With the heat wave and drought punishing Southern Indiana it may be hard to think about deer season. But, if you look close there are signs of autumns approach. For starters, the summer solstice has come and gone and the evening sun will be disappearing sooner and sooner. Several weeks ago I noticed some of the lower leaves of the buckeye trees losing their color. In my region these trees are always the first to leaf out in the springtime and the first to lose their leaves, too. Of course now with this heat they are just wilting away and dying. Yesterday, I saw squirrel cuttings underneath a walnut tree, though the nuts are not yet ripe. Tuesday night will be the buck moon. October is slowly rolling in.
I don't know how this drought is going to affect the deer. Several years ago when this happened an EHD outbreak decimated some of the areas I hunt (including the area where these pictures were taken,) and those places have not even recovered -- let's hope the disease doesn't hit them this year, too.
The late spring frost hit my area three times this year and the white oak mast and persimmon crop were hit hard. To make this even worse it seems this heat is cooking some of the nuts on the trees. Yesterday I walked under a pignut hickory tree. Scattered on the ground below it were dried, brown, heat schorched nuts.
These pictures were taken at an area I call Battleship Rock. Every year I scout this piece of Hoosier National during the pre-season and post-season, though I have never gone in with a bow or gun. Some years there is big buck sign, some years there isn't. The flat is woodland edge habitat. There is a good stand of matures oaks on the level, but when the hill begins to climb a dense pine thicket takes over. A well used deer trail runs the edge between the pines and oaks. Every year there are scattered scrapes and rubs along its' length.

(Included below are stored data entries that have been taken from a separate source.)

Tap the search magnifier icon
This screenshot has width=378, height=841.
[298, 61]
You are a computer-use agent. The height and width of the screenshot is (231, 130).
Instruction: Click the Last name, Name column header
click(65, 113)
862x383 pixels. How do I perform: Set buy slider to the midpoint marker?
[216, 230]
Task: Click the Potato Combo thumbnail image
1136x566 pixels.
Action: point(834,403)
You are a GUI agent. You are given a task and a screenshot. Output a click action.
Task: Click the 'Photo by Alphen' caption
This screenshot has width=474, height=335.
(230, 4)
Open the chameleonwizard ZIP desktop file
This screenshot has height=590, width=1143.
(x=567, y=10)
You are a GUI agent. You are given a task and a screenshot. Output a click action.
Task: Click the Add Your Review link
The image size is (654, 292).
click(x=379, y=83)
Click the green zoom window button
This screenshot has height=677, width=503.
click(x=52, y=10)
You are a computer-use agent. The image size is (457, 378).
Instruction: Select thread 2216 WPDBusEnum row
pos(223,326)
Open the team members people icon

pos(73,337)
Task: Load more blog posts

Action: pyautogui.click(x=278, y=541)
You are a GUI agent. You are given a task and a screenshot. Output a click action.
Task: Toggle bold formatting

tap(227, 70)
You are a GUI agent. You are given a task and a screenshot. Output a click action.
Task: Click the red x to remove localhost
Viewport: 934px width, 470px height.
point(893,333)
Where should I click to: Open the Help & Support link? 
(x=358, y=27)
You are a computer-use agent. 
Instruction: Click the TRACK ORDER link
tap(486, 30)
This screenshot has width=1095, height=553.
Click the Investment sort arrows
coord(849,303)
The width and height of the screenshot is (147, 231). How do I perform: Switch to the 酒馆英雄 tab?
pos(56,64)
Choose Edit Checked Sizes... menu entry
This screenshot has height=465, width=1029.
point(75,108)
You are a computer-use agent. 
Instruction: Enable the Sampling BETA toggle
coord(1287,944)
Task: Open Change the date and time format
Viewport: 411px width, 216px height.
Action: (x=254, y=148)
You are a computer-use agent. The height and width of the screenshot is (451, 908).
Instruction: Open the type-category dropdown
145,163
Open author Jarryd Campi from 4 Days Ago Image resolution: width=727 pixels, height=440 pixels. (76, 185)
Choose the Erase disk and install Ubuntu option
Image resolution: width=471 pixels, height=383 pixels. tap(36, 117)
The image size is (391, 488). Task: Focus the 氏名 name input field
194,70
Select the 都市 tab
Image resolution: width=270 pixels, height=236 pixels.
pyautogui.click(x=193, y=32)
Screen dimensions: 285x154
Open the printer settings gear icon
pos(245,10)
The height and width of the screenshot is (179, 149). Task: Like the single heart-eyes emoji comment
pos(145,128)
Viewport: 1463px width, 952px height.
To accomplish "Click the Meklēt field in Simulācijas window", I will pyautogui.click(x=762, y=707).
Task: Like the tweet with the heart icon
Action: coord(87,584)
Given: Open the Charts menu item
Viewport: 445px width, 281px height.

The shelf these deer are walking drops off into a steep ravine that even a noisy machine can't climb. For me the place fullfills all the requirements for most places I hunt on public land: it's a tough climb in and in the event of a sucessful hunt -- it's a tough drag out. As a matter of fact this may be one of those places that can really test the bonds of a hunting camp.Who knows, maybe I will never hunt this place, the years are beginning to add up, and this spot might be a young mans hunt.
But, just in case I feel a little froggy this autumn, the steep ravine offers a well concealed approach and there are plenty of tall, straight trees along the shelf for my old, trusty, loggy bayou climber.